Her evin bir zibilliği vardı. Artık yok. Her evin bir kenefi ve arkasında büyük bir kuyusu vardı. Bellerken aşağı kayan toprak, her yıl sepetlerle taşınır, kuyuya doldurulur, beş altı ay kuyuda bekletilerek gübre yapılırdı. İnsan gübresini alan toprak sığır gübresiyle karıştırılarak sebzelerin dibine konulurdu. Yapay gübre yoktu o zamanlar. Toprak kimyasallarla daha kirletilmemişti. Her şey doğaldı. Kapıda tavuklar, ahırda sığırlar vardı, ev sahibinin peşinden giden kediler, bağda havlayan köpekler vardı. / Sular ve hava tertemizdi.
Evler değişti, apartman kılıklı evler yapıldı köylere. Köylerde tavuk, sığır, bahçede mısır, lahana, pırasa, fasulye, köylerde canlılık kalmadı. Her şey pazardan alındığı gibi lahana, pırasa, süt, yoğurt, yağ da marketten temin ediliyor artık. Soyduğumuz elmanın, armudun, patatesin, soğanın, kesip yediğimiz kavunun, karpuzun kabuğu çöp değildi. Ovaladığımız külür, bezelye ve fasulyenin, lahana, pırasanın atıkları çöp olmaz, hayvanlara verilirdi. Çarşıdan yem çuvallarla alınmazdı, süt doğal, yağ, peynir, çökelek doğaldı.

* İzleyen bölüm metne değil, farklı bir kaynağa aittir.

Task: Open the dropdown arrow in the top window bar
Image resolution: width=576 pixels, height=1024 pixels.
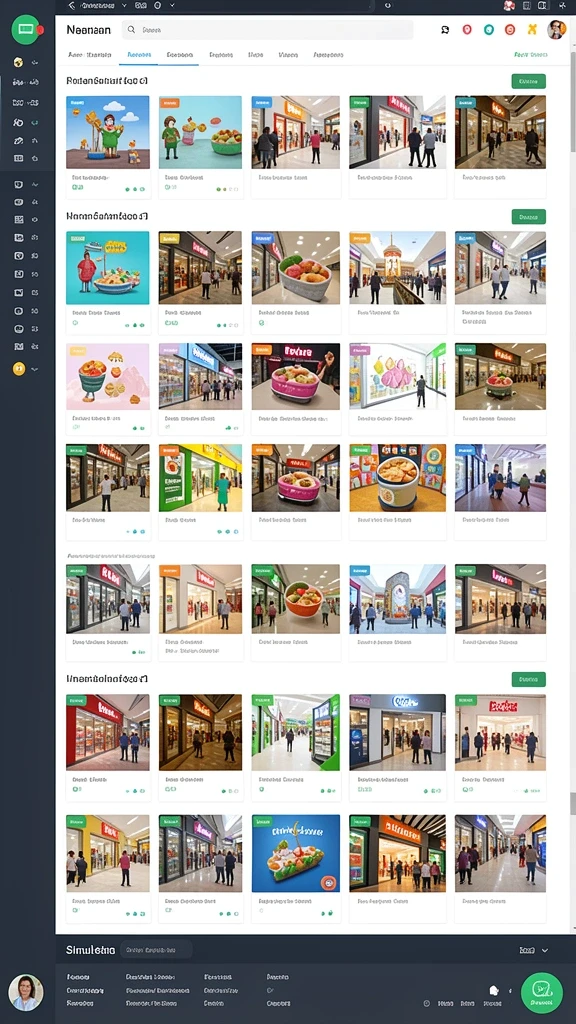Action: pos(124,5)
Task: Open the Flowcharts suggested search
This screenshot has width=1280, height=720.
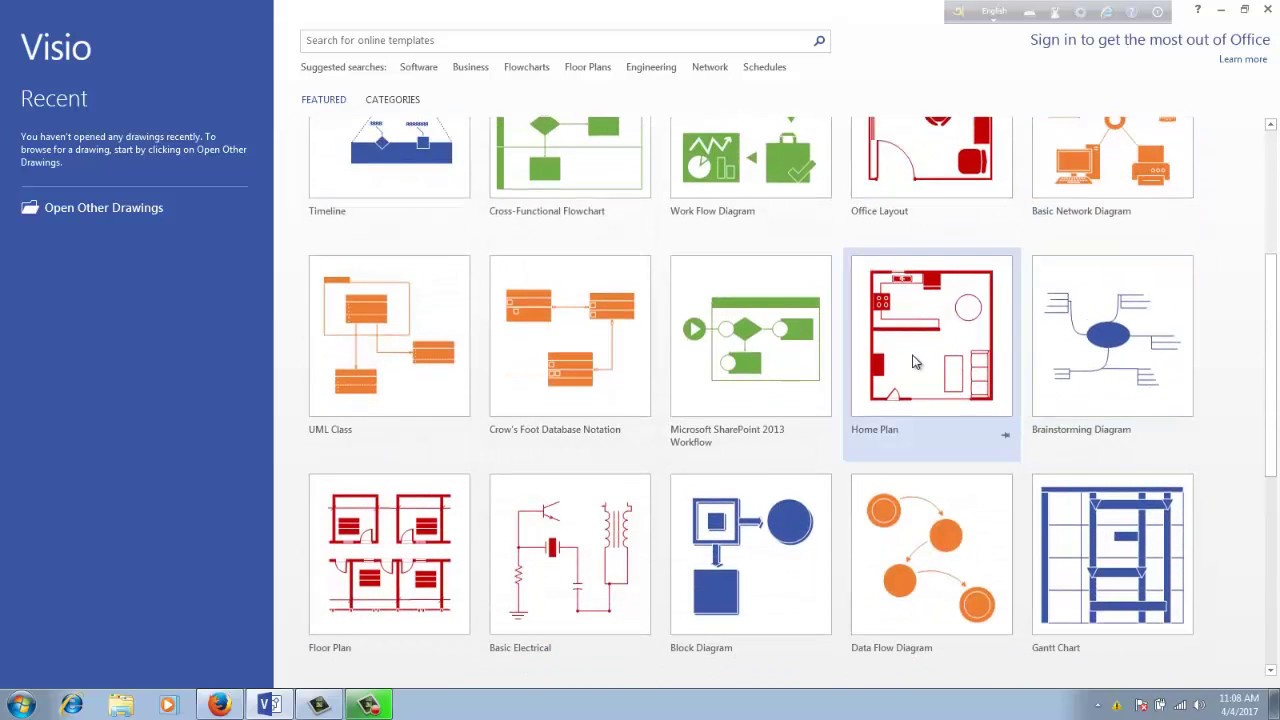Action: pyautogui.click(x=526, y=67)
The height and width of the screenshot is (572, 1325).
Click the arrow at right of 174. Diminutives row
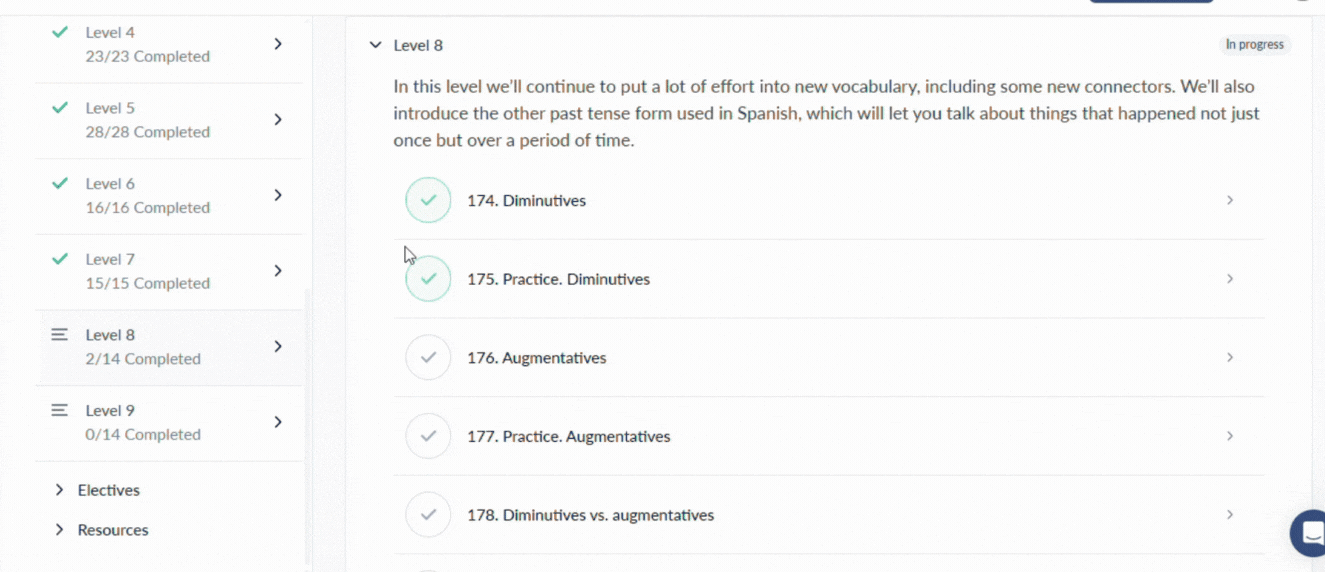pyautogui.click(x=1230, y=200)
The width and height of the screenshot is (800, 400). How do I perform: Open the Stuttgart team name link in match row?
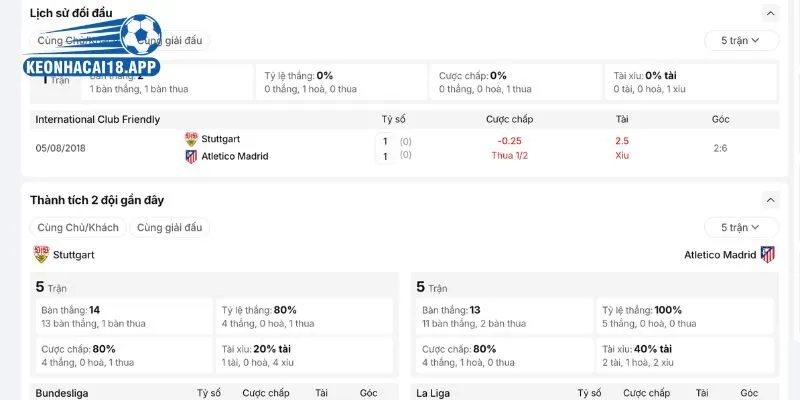click(x=220, y=139)
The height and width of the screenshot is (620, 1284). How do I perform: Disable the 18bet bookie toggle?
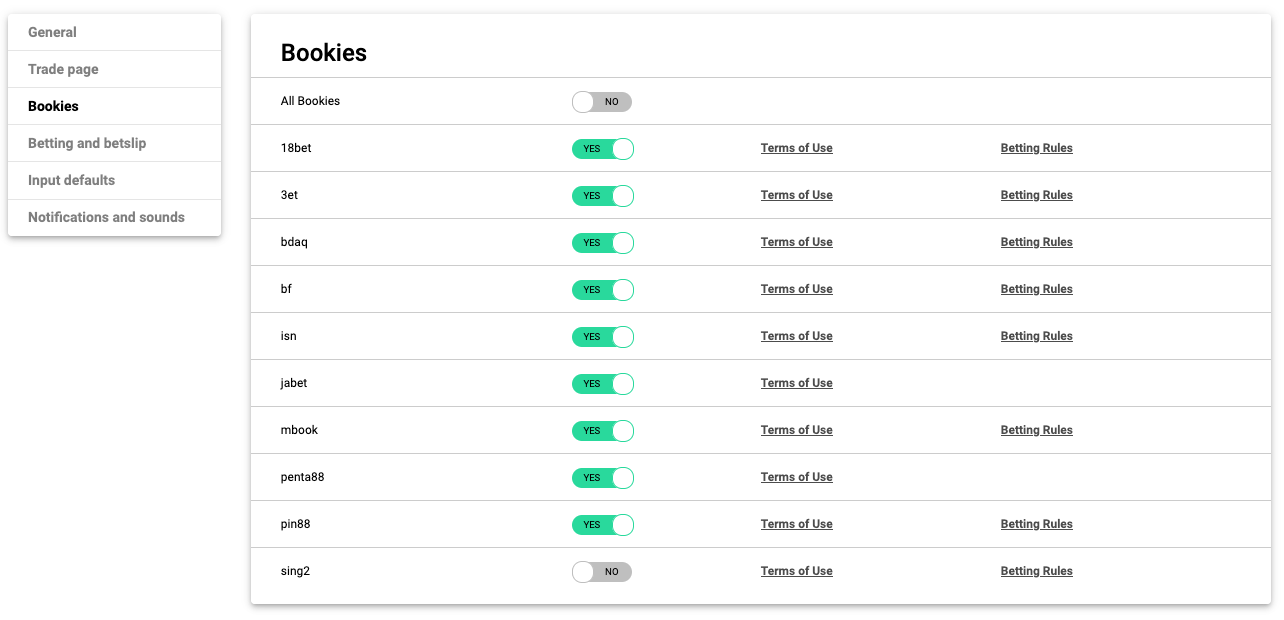(x=602, y=149)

Şimdi ne zibillik kaldı, ne zibillik dostları… İnsanlarla birlikte onlar da terk edip gitti bizi. / Köye çıktığımda bir ıssızlık / bir yalnızlık kaplıyor her yanımı / serçeler, körçeler, mustafapaşalar yok artık / kisa dediğimiz alakargalar uğramıyorlar daha. / Karaağacın tepesinde bağıran kargaları özler olduk, horoz seslerini, gıdaklayan tavukları duymuyoruz daha. Yıllar oldu çimende çam fıstığı arayarak karnını doyurmaya çalışan sincapları görmeyeli. / Karaağaçlar, incirler, armutlar, kestaneler kurudu. / Köyler o kadar ıssız ve yalnız ki… İnsanlar ve hayvanlar olmayınca rağmen her şey sevimsizleşti, artık hiçbir şey doğal değil, ne gübre, ne de ürünler... Ne de köy yaşayışı! Oysa doğa o kadar güzel ki!